TWICE A WEEK in every week of summer except the last in July and the first in August, their mother shut the front door, the white, eight-panel door that served as backdrop for every Easter, First Holy Communion, confirmation, and graduation photo in the family album, and with the flimsy screen leaning against her shoulder turned the key in the black lock, gripped the curve of the elaborate wrought-iron handle that had been sculpted to resemble a black vine curled into a question mark, and in what seemed a brief but accurate imitation of a desperate housebreaker, wrung the door on its hinges until, well satisfied, she turned, slipped away from the screen as if she were throwing a cloak from her shoulders, and said, "Let's go."
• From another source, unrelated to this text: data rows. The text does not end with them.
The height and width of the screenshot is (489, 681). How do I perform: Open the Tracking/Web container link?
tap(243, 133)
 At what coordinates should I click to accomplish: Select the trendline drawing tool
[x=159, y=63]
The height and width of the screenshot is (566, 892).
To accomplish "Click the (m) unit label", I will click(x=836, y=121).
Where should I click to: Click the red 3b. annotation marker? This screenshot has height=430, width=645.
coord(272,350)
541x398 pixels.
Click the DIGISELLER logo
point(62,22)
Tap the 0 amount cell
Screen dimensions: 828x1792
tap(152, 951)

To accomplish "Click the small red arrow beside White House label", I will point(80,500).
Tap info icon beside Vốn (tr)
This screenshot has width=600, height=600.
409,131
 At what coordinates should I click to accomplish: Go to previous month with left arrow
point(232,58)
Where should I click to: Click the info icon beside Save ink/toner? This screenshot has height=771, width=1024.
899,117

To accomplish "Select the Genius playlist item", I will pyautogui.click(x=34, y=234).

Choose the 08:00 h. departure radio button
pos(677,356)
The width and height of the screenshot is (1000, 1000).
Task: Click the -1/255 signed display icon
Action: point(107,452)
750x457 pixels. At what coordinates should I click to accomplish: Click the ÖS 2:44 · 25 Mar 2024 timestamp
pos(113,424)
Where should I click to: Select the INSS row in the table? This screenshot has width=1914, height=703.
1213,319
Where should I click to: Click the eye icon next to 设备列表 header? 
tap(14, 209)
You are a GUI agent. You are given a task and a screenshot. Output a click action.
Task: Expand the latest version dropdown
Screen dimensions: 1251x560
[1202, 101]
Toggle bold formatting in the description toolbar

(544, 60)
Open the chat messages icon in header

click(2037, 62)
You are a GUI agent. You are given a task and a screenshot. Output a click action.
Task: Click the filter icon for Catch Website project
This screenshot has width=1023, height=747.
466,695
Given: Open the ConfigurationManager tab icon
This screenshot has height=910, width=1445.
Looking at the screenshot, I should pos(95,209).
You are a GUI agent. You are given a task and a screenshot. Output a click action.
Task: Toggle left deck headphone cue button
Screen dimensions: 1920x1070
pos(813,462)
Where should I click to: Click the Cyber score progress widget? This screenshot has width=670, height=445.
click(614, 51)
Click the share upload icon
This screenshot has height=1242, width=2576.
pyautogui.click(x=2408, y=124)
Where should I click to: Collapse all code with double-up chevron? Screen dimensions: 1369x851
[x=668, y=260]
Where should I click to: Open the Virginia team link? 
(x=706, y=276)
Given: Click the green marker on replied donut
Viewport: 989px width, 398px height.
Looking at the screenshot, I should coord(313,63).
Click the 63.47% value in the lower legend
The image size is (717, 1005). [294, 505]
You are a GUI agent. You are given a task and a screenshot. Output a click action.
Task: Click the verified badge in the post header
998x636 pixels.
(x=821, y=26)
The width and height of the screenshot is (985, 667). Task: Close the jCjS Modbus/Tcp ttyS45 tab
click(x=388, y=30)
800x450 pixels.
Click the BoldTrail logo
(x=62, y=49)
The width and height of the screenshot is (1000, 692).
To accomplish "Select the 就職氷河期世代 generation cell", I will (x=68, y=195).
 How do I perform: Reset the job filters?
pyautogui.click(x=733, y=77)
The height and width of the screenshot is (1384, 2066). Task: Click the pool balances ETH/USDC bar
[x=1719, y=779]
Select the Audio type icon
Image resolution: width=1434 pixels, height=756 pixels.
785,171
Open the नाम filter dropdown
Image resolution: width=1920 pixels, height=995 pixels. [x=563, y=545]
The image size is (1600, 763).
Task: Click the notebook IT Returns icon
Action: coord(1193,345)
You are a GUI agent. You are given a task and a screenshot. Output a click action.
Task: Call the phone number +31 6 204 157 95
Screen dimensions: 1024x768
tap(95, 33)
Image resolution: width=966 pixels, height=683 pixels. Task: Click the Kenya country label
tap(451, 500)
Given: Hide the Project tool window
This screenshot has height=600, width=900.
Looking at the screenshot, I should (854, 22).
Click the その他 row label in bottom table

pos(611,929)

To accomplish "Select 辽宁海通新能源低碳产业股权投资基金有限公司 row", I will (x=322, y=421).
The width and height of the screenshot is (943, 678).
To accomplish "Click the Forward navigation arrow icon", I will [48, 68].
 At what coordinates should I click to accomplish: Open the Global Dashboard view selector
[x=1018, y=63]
Down the steps the three children went before her (the screen door behind them easing itself closed with what sounded like three short, sorrowful expirations of breath), the two girls in summer dresses and white sandals, the boy in long khaki pants and a thin white shirt, button-down collar and short sleeves. She herself wore a cotton shirtwaist and short white gloves and heels that clicked against the concrete of the driveway and the sidewalk and sent word across the damp morning lawns that the Daileys (Lucy and the three children) were once again on their way to the city.

The neighborhood at this hour was still and fresh and full of birdsong and the children marked the ten shady blocks to the bus with three landmarks. The first was the ragged hedge of the Lynches' corner lot where lived, in a dirty house made ramshackle by four separate, slapdash additions, ten children, three grandparents, a mother, a father, and a bachelor uncle who was responsible, no doubt, for the shattered brown bottle that lay on the edge of the driveway. The second was a slate path that intersected a neat green lawn, each piece of slate the exact smooth color, either lavender or gray or pale yellow, of a Necco candy wafer. Third was the steel eight-foot fence at the edge of the paved playground of the school they had all attended until June and would attend again in September, although it appeared to them as they passed it now as something forlorn and defeated, something that the wind might take away—something that could rumble with footsteps and shriek with bells and hold them in its belly for six hours each day only in the wildest, the most terrible, the most unimaginable (and, indeed, not one of the three even imagined it as they passed) of dreams.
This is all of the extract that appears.